- _Extracted material_:
** start **

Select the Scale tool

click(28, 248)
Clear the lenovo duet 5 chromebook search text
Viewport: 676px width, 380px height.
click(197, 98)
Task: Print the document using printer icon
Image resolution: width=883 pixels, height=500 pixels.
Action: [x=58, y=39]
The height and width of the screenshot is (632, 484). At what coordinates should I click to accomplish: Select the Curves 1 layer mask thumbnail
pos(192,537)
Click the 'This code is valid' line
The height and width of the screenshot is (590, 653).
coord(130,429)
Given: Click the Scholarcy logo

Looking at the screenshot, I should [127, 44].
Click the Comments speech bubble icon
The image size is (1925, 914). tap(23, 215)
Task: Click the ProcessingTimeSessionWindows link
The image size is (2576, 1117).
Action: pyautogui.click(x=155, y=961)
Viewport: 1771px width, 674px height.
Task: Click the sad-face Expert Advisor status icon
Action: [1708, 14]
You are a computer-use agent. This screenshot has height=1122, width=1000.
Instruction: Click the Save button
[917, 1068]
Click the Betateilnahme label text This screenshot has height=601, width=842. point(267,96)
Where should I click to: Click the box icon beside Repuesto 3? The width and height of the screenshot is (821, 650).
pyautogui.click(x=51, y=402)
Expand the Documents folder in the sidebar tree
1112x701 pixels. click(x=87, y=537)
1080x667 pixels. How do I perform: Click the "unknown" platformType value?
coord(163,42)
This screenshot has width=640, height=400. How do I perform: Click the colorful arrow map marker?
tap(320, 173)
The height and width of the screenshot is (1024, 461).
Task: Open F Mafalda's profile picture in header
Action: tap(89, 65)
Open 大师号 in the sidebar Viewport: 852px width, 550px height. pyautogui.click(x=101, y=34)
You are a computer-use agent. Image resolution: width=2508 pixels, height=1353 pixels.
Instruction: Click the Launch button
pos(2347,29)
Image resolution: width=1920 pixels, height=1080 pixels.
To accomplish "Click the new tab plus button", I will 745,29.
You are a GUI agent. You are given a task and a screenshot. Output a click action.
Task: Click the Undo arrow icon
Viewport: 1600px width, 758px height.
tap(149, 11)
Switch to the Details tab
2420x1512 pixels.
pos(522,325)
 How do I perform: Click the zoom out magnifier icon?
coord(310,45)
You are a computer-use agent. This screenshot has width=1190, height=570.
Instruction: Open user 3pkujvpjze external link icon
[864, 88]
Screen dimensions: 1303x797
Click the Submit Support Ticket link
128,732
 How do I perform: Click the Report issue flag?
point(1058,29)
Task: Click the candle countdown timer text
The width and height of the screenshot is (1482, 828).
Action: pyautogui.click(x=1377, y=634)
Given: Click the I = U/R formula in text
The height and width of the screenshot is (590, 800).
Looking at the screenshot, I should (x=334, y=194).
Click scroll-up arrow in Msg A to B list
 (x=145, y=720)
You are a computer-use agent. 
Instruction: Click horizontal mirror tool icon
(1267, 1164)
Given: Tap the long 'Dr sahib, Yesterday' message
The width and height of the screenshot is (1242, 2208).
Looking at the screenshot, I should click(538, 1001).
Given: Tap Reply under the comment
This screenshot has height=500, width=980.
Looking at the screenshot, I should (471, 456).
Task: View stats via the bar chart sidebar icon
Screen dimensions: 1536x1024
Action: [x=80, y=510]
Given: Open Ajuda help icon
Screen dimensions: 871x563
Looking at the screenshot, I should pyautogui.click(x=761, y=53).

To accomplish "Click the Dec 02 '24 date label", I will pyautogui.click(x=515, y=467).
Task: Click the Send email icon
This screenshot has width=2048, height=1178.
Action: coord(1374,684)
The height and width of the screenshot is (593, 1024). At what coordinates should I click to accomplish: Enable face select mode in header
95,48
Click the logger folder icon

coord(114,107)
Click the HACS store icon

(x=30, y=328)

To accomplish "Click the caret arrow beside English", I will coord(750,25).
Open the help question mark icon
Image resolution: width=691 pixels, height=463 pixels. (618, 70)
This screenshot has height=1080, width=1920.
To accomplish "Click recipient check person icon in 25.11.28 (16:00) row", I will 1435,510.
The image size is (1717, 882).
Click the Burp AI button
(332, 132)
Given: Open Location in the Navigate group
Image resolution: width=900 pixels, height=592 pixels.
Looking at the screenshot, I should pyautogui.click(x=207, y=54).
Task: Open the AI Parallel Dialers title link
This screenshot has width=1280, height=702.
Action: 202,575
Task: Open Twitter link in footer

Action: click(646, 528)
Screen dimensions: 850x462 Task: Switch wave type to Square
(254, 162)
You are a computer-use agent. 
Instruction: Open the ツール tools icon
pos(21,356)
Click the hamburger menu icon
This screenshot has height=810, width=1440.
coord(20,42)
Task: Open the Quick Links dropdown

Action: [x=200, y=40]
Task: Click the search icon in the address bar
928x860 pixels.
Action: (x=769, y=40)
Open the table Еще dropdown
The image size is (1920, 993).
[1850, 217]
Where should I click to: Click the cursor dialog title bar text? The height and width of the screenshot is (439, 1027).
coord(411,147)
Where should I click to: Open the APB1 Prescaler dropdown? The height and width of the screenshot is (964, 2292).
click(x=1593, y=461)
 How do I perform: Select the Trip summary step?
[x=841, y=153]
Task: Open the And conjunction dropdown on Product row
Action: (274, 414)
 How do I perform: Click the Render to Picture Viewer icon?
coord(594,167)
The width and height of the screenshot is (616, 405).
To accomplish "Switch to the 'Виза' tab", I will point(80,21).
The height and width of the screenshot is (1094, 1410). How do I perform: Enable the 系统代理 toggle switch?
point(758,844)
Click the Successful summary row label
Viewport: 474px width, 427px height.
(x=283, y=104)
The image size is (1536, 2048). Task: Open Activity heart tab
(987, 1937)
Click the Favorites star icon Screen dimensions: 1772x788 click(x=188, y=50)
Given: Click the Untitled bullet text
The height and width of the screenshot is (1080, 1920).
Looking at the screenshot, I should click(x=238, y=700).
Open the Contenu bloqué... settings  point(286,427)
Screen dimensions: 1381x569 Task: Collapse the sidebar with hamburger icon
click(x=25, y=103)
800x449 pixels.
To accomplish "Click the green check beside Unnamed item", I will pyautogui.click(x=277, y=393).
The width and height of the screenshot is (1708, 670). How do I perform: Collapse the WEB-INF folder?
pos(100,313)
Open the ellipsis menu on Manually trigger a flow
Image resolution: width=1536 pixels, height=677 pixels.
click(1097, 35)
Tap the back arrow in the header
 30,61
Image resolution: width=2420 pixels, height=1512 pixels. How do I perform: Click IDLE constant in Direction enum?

** end **

- _Exercise description_:
Rewrite the lines of the listing above as a numbered list with blank lines omitted, starting with the line that contains "Where should I click to: Click the cursor" and continuing through the line that contains "coord(594,167)". Include both of those lines and nothing else.

- _Result of the exercise_:
1. Where should I click to: Click the cursor dialog title bar text? The height and width of the screenshot is (439, 1027).
2. coord(411,147)
3. Where should I click to: Open the APB1 Prescaler dropdown? The height and width of the screenshot is (964, 2292).
4. click(x=1593, y=461)
5.  How do I perform: Select the Trip summary step?
6. [x=841, y=153]
7. Task: Open the And conjunction dropdown on Product row
8. Action: (274, 414)
9.  How do I perform: Click the Render to Picture Viewer icon?
10. coord(594,167)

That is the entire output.